-- WORK INSTRUCTIONS --
Each of the records below must be reproduced exactly.

-- EXERCISE MATERIALS --
※ ※ ※

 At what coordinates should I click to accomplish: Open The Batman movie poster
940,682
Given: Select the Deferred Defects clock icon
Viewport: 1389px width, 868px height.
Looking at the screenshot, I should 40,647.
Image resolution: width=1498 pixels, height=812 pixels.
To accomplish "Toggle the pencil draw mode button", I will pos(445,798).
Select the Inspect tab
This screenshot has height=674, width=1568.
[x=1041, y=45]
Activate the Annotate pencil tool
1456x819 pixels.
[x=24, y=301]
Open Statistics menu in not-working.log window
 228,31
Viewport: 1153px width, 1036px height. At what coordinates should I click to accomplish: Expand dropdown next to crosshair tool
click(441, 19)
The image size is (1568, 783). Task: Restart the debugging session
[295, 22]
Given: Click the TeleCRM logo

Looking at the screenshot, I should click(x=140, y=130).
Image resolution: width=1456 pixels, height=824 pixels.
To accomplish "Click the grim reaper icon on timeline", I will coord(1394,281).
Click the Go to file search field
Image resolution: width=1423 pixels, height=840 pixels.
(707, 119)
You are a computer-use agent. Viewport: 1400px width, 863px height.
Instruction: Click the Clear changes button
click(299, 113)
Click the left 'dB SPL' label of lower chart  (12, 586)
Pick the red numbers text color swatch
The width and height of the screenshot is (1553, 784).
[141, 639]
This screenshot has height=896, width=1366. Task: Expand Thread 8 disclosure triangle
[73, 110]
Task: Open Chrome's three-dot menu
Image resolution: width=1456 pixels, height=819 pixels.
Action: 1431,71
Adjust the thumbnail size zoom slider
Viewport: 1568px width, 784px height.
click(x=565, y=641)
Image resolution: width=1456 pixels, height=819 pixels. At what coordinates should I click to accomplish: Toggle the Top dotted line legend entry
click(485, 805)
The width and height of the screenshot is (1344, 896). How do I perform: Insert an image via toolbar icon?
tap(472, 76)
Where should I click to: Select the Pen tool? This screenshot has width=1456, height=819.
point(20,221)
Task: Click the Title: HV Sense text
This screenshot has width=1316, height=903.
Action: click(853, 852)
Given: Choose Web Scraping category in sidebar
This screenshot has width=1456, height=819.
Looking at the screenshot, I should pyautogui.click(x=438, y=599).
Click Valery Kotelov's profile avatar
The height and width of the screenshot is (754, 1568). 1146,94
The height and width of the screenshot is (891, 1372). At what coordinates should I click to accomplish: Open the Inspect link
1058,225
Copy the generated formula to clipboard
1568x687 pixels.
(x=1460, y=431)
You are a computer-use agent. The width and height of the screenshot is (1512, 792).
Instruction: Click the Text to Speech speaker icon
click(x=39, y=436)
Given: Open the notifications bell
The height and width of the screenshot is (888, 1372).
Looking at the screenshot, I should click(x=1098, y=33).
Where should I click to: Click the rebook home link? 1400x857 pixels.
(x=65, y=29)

※ ※ ※

-- REPLY --
 At what coordinates should I click to accomplish: Open The Batman movie poster
940,682
Given: Select the Deferred Defects clock icon
Viewport: 1389px width, 868px height.
Looking at the screenshot, I should 40,647.
Image resolution: width=1498 pixels, height=812 pixels.
To accomplish "Toggle the pencil draw mode button", I will pos(445,798).
Select the Inspect tab
This screenshot has height=674, width=1568.
[x=1041, y=45]
Activate the Annotate pencil tool
1456x819 pixels.
[x=24, y=301]
Open Statistics menu in not-working.log window
 228,31
Viewport: 1153px width, 1036px height. At what coordinates should I click to accomplish: Expand dropdown next to crosshair tool
click(441, 19)
The image size is (1568, 783). Task: Restart the debugging session
[295, 22]
Given: Click the TeleCRM logo

Looking at the screenshot, I should click(x=140, y=130).
Image resolution: width=1456 pixels, height=824 pixels.
To accomplish "Click the grim reaper icon on timeline", I will coord(1394,281).
Click the Go to file search field
Image resolution: width=1423 pixels, height=840 pixels.
(707, 119)
You are a computer-use agent. Viewport: 1400px width, 863px height.
Instruction: Click the Clear changes button
click(299, 113)
Click the left 'dB SPL' label of lower chart  (12, 586)
Pick the red numbers text color swatch
The width and height of the screenshot is (1553, 784).
[141, 639]
This screenshot has height=896, width=1366. Task: Expand Thread 8 disclosure triangle
[73, 110]
Task: Open Chrome's three-dot menu
Image resolution: width=1456 pixels, height=819 pixels.
Action: 1431,71
Adjust the thumbnail size zoom slider
Viewport: 1568px width, 784px height.
click(x=565, y=641)
Image resolution: width=1456 pixels, height=819 pixels. At what coordinates should I click to accomplish: Toggle the Top dotted line legend entry
click(485, 805)
The width and height of the screenshot is (1344, 896). How do I perform: Insert an image via toolbar icon?
tap(472, 76)
Where should I click to: Select the Pen tool? This screenshot has width=1456, height=819.
point(20,221)
Task: Click the Title: HV Sense text
This screenshot has width=1316, height=903.
Action: click(853, 852)
Given: Choose Web Scraping category in sidebar
This screenshot has width=1456, height=819.
Looking at the screenshot, I should pyautogui.click(x=438, y=599).
Click Valery Kotelov's profile avatar
The height and width of the screenshot is (754, 1568). 1146,94
The height and width of the screenshot is (891, 1372). At what coordinates should I click to accomplish: Open the Inspect link
1058,225
Copy the generated formula to clipboard
1568x687 pixels.
(x=1460, y=431)
You are a computer-use agent. The width and height of the screenshot is (1512, 792).
Instruction: Click the Text to Speech speaker icon
click(x=39, y=436)
Given: Open the notifications bell
The height and width of the screenshot is (888, 1372).
Looking at the screenshot, I should click(x=1098, y=33).
Where should I click to: Click the rebook home link? 1400x857 pixels.
(x=65, y=29)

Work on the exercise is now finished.